Employee survey response rate
Q Our recent employee survey had a response rate of 57%. We were wondering if this is a good response rate and what do other companies get?
A It sounds OK to me. It depends how you did it. My team achieved 75% a few years ago, but the effort was enormous and, given that it was a single-site then, not surprising. My boss set a target of 30% based on his perception of what is normal in multi-site environments, but there is no magic answer. However, it does set a benchmark for next year.
A Anything between 50% and 80% is average. The accuracy depends on your confidence interval though, which is perhaps more important than the actual response rate. The confidence interval is dependent on the sample size and then the number of responses. This figure will show you to how accurate your results are – for example, if a question received a favourable response of 60% and your confidence interval was three, the actual score could range between 57% and 63% (three points either side of your score).
A This web page is useful – www.surveysystem.com/sscalc.htm – as it gives the definition of confidence intervals and levels, as well as a calculator that will work out the confidence interval for you (you put in the number of people the survey was sent to and how many responded and calculates it for you).
Q One of our problems is the issue of petty theft (in the warehouse sector). Has anyone got any experience or best practice ideas they could offer? I was thinking in terms of reference checking, staff searches and locker searches.
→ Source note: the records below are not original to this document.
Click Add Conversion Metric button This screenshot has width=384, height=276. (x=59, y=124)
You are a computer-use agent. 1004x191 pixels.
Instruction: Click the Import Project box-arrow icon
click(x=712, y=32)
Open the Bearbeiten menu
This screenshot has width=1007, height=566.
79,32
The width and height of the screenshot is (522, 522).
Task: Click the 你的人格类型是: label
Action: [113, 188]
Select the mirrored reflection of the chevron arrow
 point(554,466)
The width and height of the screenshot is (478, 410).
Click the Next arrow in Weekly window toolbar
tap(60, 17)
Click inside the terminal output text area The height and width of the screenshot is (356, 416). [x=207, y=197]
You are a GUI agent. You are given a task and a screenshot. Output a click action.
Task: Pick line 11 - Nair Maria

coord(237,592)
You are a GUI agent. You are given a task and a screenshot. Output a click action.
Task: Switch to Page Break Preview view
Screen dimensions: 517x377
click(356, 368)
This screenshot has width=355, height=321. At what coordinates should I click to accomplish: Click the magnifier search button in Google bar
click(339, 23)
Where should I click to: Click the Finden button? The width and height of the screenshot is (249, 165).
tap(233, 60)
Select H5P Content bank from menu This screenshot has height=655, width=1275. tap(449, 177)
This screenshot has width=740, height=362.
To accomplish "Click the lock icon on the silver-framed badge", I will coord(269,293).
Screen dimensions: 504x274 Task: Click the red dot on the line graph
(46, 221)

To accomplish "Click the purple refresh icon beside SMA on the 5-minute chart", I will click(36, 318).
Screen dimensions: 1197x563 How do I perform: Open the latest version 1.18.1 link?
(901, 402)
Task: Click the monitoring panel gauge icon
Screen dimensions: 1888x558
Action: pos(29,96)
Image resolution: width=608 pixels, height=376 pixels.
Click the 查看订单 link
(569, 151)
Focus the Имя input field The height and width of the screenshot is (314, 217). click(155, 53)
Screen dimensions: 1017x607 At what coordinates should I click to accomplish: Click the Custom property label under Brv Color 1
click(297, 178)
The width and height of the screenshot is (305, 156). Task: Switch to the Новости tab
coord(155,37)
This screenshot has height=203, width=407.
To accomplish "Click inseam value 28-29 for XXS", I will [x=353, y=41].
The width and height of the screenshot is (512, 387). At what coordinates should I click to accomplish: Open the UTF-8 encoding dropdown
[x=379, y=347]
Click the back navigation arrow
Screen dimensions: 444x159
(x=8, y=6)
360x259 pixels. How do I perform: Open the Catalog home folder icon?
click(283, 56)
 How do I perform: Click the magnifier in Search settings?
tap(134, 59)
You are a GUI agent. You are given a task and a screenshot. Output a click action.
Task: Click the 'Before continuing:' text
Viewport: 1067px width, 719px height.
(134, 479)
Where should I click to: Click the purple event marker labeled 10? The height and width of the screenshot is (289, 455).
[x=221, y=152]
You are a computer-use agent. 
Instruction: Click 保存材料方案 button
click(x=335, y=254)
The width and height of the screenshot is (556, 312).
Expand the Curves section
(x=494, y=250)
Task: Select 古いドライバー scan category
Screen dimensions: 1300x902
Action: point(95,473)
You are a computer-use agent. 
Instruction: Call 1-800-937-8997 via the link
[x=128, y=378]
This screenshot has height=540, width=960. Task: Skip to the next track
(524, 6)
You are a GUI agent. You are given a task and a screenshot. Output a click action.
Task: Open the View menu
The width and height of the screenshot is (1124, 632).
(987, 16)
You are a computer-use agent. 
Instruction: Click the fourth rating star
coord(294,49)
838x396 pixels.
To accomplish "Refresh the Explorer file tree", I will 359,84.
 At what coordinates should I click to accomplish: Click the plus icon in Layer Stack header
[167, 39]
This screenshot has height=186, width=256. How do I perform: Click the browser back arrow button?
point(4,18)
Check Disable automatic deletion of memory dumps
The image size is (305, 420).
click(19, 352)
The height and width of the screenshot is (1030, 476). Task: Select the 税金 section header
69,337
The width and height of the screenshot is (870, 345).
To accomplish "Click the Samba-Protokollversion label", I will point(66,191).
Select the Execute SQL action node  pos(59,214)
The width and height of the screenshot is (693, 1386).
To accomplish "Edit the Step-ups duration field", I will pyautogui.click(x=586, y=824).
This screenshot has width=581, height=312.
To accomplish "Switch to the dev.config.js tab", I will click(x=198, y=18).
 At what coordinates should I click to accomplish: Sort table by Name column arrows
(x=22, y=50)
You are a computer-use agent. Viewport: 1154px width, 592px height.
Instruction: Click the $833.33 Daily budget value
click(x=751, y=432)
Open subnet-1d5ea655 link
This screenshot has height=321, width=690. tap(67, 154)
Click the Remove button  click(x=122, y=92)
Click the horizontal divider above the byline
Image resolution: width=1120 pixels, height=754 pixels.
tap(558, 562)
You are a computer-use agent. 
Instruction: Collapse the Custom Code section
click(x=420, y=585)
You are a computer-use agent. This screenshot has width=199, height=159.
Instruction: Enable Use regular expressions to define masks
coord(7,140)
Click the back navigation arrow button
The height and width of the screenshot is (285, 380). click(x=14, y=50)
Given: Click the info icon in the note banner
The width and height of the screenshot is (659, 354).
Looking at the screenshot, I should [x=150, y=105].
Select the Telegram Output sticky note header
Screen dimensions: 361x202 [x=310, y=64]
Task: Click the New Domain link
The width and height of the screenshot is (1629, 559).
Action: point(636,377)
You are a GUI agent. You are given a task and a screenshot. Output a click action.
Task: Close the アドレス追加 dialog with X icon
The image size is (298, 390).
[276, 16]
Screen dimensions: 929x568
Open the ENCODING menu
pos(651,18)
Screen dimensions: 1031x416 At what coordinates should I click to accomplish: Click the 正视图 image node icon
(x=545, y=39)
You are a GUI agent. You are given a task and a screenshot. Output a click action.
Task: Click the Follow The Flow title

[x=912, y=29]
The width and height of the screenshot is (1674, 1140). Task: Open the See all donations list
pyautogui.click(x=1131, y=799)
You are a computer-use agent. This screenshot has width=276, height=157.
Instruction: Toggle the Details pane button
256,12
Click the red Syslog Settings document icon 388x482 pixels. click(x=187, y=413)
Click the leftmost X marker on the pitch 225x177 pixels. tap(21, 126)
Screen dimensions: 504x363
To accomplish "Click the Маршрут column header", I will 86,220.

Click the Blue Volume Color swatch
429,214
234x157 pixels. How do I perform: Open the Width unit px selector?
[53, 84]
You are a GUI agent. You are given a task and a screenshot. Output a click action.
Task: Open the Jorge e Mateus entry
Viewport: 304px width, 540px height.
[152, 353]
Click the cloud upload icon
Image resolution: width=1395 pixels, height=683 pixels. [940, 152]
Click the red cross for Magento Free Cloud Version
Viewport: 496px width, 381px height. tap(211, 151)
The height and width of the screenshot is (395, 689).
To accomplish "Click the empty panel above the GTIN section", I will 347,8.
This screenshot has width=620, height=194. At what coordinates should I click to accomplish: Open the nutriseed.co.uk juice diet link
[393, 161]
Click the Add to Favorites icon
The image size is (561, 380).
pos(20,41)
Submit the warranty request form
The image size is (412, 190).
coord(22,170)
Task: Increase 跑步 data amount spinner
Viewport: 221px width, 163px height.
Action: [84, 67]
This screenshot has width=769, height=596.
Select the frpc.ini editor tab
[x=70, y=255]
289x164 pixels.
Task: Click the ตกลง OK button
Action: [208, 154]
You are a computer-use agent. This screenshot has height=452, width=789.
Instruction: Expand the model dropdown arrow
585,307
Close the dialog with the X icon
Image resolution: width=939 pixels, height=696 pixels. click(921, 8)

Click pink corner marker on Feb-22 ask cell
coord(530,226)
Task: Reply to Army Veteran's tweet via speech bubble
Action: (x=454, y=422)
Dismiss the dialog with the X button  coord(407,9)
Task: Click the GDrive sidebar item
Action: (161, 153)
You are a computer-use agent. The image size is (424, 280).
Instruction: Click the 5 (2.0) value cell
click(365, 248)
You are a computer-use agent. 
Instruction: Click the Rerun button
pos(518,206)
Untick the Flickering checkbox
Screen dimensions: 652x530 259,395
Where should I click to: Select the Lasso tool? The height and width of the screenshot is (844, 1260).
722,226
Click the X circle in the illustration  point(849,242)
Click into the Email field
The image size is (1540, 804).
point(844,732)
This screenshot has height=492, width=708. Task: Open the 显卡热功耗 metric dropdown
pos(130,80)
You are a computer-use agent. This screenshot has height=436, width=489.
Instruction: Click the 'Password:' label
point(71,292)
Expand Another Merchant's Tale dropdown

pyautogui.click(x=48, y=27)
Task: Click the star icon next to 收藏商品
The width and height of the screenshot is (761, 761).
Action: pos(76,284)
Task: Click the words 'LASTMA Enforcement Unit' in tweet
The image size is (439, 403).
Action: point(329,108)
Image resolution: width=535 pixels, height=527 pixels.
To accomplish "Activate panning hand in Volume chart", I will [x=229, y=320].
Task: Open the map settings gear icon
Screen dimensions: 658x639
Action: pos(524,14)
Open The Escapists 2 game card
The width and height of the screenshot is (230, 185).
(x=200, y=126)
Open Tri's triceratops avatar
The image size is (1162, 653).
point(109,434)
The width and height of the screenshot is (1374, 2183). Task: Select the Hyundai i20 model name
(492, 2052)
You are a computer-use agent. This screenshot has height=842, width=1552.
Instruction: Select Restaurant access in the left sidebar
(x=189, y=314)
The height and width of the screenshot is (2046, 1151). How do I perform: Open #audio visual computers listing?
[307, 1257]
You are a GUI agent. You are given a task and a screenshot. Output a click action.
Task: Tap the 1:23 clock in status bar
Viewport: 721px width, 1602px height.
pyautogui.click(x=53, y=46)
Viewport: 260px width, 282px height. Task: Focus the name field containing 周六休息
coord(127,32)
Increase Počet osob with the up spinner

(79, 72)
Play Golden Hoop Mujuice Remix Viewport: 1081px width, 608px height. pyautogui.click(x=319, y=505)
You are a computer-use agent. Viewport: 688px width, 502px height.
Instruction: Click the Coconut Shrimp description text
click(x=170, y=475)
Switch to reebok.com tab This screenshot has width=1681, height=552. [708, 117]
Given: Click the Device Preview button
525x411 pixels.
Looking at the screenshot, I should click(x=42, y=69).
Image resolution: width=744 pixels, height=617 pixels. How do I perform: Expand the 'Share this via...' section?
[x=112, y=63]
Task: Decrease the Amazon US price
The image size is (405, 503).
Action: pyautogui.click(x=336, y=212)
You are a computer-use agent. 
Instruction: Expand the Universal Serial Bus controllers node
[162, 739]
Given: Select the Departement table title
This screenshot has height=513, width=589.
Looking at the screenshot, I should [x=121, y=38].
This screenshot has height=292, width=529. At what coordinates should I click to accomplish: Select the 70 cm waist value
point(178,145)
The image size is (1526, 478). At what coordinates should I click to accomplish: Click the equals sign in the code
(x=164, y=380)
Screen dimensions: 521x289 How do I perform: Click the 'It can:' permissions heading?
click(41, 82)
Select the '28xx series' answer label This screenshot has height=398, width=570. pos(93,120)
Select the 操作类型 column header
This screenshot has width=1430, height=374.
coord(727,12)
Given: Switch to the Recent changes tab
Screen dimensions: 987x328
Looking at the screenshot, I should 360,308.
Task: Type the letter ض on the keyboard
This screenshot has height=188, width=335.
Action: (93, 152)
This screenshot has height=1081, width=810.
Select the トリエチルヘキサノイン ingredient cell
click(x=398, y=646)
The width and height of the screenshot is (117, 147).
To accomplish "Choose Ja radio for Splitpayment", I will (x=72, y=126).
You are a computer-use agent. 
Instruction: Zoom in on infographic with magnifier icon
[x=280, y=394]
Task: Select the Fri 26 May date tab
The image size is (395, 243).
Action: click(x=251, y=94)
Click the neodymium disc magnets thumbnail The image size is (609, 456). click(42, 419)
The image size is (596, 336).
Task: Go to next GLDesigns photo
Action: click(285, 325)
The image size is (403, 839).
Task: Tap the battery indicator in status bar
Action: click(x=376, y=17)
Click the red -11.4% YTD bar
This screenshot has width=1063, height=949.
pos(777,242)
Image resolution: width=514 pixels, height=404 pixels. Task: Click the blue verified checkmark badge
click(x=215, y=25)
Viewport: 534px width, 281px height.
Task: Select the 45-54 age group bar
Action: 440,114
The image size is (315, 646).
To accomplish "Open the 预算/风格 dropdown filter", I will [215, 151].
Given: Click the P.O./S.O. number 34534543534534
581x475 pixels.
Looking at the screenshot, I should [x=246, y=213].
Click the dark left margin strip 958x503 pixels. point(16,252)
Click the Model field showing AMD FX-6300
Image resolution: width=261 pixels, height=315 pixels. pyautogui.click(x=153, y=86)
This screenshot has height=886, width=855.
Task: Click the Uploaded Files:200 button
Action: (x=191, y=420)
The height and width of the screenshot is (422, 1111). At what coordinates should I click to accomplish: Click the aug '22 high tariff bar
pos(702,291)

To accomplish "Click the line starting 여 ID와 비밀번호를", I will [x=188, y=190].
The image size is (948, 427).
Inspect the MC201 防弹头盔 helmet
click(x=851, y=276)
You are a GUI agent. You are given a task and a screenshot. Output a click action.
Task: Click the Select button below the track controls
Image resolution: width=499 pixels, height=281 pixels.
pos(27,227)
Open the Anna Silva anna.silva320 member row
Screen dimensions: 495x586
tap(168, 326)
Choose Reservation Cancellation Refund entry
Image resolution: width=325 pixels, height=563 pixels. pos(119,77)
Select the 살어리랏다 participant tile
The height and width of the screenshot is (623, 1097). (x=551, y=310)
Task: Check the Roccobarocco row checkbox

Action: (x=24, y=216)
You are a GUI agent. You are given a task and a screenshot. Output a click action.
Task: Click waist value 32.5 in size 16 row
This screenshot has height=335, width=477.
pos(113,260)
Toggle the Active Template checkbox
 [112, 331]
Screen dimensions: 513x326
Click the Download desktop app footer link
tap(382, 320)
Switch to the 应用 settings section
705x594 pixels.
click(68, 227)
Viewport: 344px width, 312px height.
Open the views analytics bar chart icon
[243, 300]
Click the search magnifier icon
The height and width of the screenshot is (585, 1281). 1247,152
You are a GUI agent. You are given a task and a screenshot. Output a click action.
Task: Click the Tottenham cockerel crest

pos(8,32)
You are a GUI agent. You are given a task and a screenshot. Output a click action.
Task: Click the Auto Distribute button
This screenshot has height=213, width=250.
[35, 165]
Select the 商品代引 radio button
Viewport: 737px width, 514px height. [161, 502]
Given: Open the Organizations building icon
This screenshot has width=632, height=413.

A You can incorporate all the checks you mention, but you need to ensure that this is all documented in a policy (particularly the locker checks). Staff need to know that they are being monitored in line with data protection legislation. For serious theft you can install covert cameras to get your evidence and try to catch the perpetrators. This can be done without staff knowing, but should be for a short period of time only to establish the facts.
Reducing someone’s pay
Q My managing director recently offered a role to someone, with a salary that was deemed too high by me. However, he insisted and we appointed. Now this person has been with us for a few months, the MD feels this person is not worth the money and wants to reduce their salary by £10,000. I feel we may be stuck with only the option of red circling [where the role is downgraded, but the pay is frozen until the person’s salary/job role catches up], but we’ve no massive performance issues to pin the decrease on. Can anyone help?
A If they are a new starter you are fairly safe legally, but why not just dismiss rather than be left with a massive red-circle or a demotivated employee? If you are going to dismiss, make sure that you have the data to support the decision, just in case any action is taken against you.